Materi edukasi disampaikan secara interaktif oleh Petugas Hubungan Media PHR Zona 1, Renita Yulia Kuswindriati, bersama tim dari Pangkalan Susu. Mereka menjelaskan sejarah awal operasional migas di Indonesia serta berbagai program Pelibatan dan Pengembangan Masyarakat (PPM) yang telah dijalankan selama ini.

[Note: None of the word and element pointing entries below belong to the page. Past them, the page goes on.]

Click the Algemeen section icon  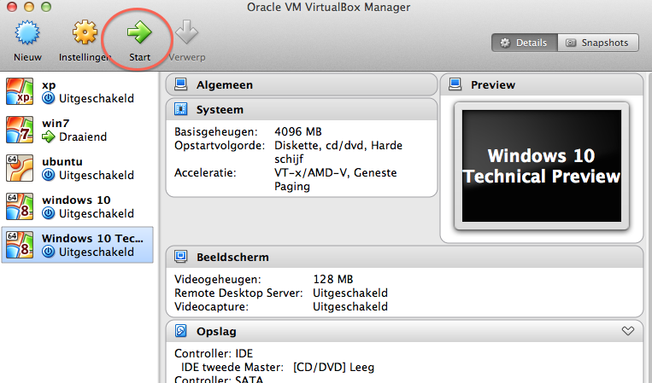click(181, 84)
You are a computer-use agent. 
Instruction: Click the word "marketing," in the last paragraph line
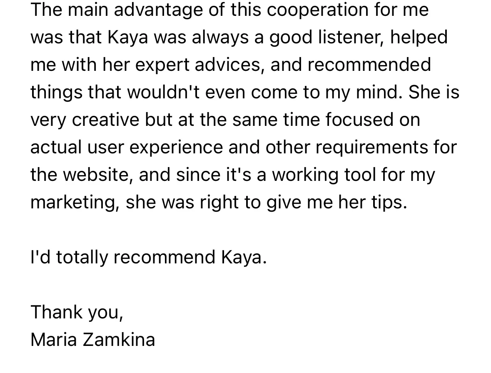pyautogui.click(x=75, y=203)
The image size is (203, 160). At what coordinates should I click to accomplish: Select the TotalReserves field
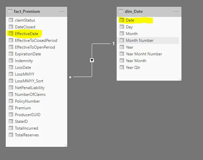(27, 135)
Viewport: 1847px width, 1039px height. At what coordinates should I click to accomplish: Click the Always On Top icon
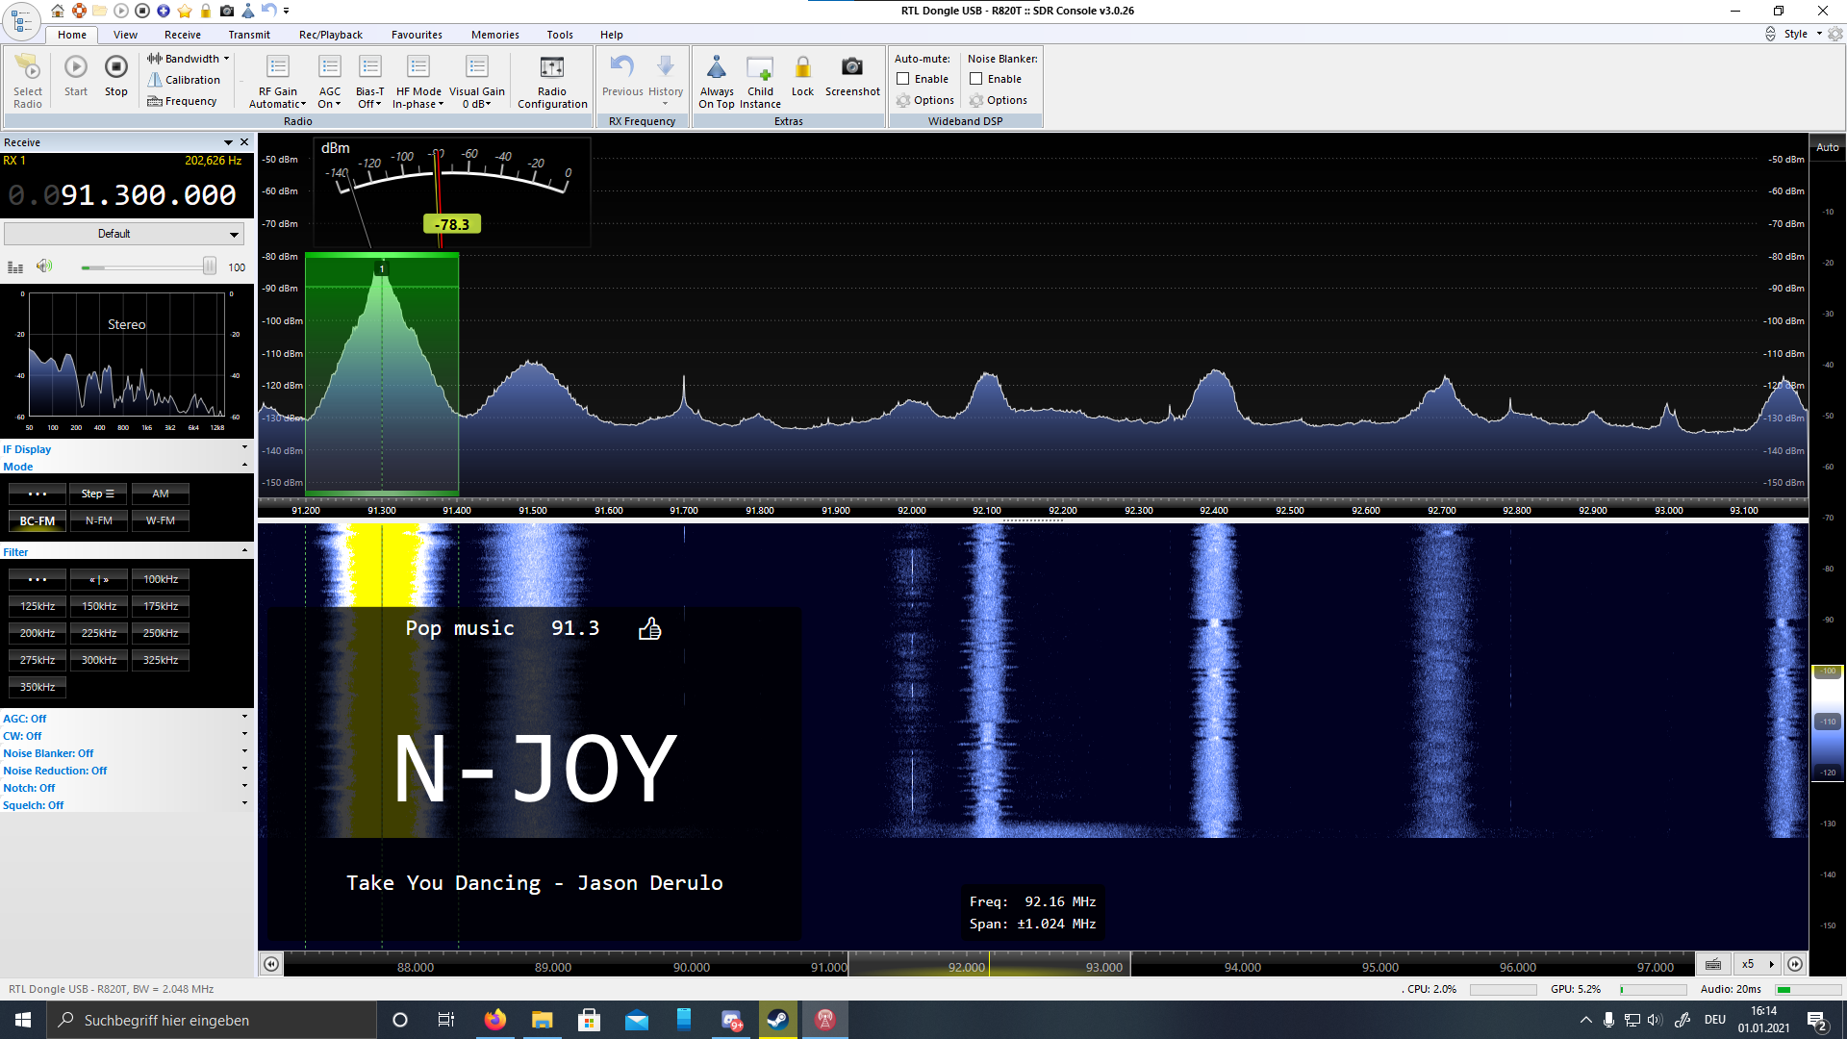[x=717, y=67]
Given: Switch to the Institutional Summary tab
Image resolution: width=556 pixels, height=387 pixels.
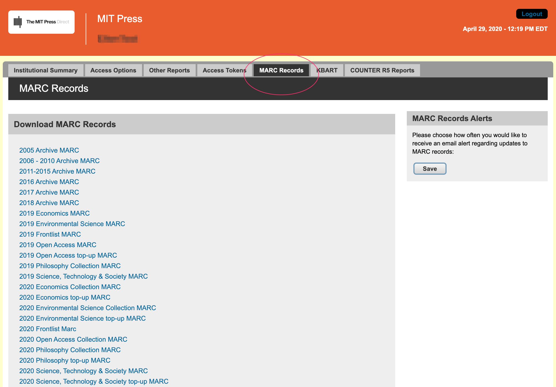Looking at the screenshot, I should (46, 70).
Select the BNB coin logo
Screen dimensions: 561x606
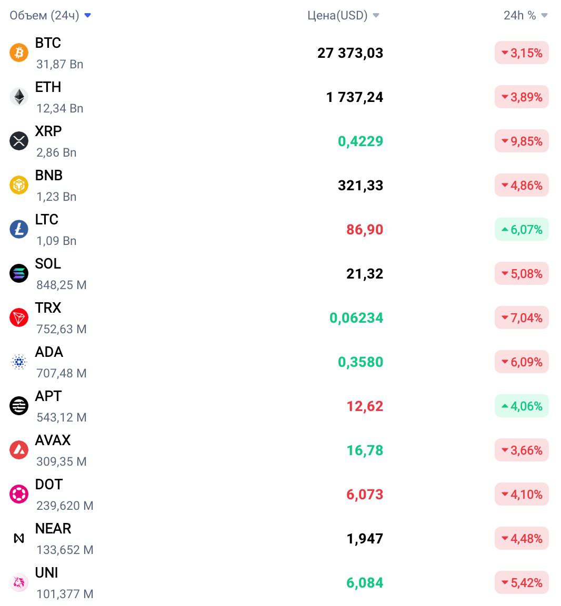click(x=19, y=185)
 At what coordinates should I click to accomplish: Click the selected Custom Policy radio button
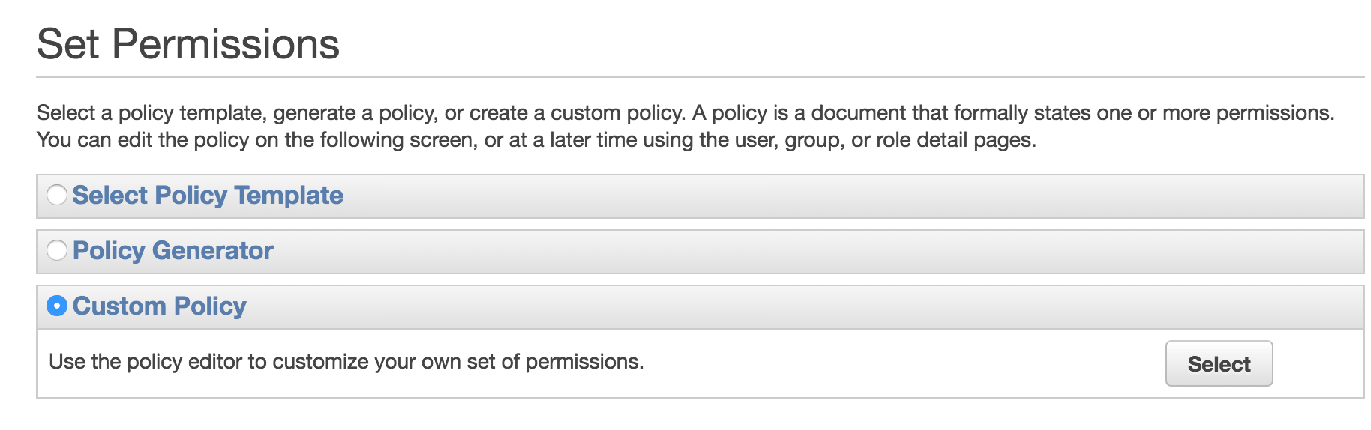tap(57, 306)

Para pelajar tampak antusias mengikuti setiap penjelasan yang disampaikan.
 
Sementara itu, Manajer Pertamina EP Pangkalan Susu Field, Edwin Susanto, menjelaskan bahwa kolaborasi antara SKK Migas dan Kontraktor Kontrak Kerja Sama (KKKS) merupakan kunci mendukung kebijakan pemerintah demi kedaulatan energi nasional, termasuk pencapaian target produksi satu juta barel minyak per hari pada tahun 2030.
 
“Kehadiran kami dalam ajang ini adalah wujud komitmen untuk mendukung pertumbuhan ekonomi Sumatera Utara. Kami bertekad terus mendampingi dan memajukan UMKM binaan agar semakin berkembang dan mampu bersaing di pasar yang lebih luas,” tegas Edwin pada Kamis 18 Juni kepada awak media. 
 
Melalui ajang ini, PHR Zona 1 kembali membuktikan peran strategisnya tidak hanya dalam pengelolaan energi, tetapi juga dalam pengembangan potensi masyarakat dan pendidikan energi bagi generasi penerus di wilayah Sumatera Utara.(Eri Efandi).